Waring decompositions of the product of two quadrics: the small rank cases
Meghana Bhat, Enrico Carlini, Saipriya Dubey, Shreedevi K. Masuti
TL;DR
This work investigates Waring decompositions for products of two quadrics through apolarity and projection techniques, focusing on small-rank cases and providing both exact results and bounds. For the single-variable product F = x^2(y_1^2+...+y_n^2), the authors prove the rank is 3n and determine a precise structure for all minimal apolar sets, including the projection geometry and the forbidden locus. For the two-quadrics product F = (x_1^2+x_2^2)(y_1^2+...+y_n^2), they establish a rank of 4n and describe the apolar set structure via two quadrics in the ideal, along with a detailed analysis of projections and Hilbert functions. The paper then generalizes to F = (x_1^2+...+x_m^2)(y_1^2+...+y_n^2), deriving bounds Rk(F) ∈ [n(m+2), 2mn], and extends to the more general form F = x_1^{a_1}...x_m^{a_m}(y_1^b+...+y_n^b) with Rk(F) = n∏(a_i+1) under specified conditions, supported by explicit apolar constructions and e-computability arguments.
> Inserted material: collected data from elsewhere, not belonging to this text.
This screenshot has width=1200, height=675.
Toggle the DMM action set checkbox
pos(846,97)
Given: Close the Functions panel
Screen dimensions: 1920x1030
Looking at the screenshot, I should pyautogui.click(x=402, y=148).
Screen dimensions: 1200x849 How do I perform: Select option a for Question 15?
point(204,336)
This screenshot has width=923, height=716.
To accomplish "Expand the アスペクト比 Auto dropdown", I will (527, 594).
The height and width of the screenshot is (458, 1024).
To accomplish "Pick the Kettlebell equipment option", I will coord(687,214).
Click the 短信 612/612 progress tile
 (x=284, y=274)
These results illuminate the geometry of minimal apolar sets and provide a framework for approaching rank questions in broader reducible forms.
Abstract
In this paper we study forms of the type $(x_1^2+ \cdots +x_m^2)(y_1^2+ \cdots+y_n^2)$ using projections. For $m=1, m=2$, and for any $n$ we describe: the forbidden locus, the structure and the Hilbert function of all minimal apolar sets. In particular, we show that every minimal apolar ideal has the same Hilbert function. For $m,n \geq 3,$ we provide new lower and upper bounds for the Waring rank.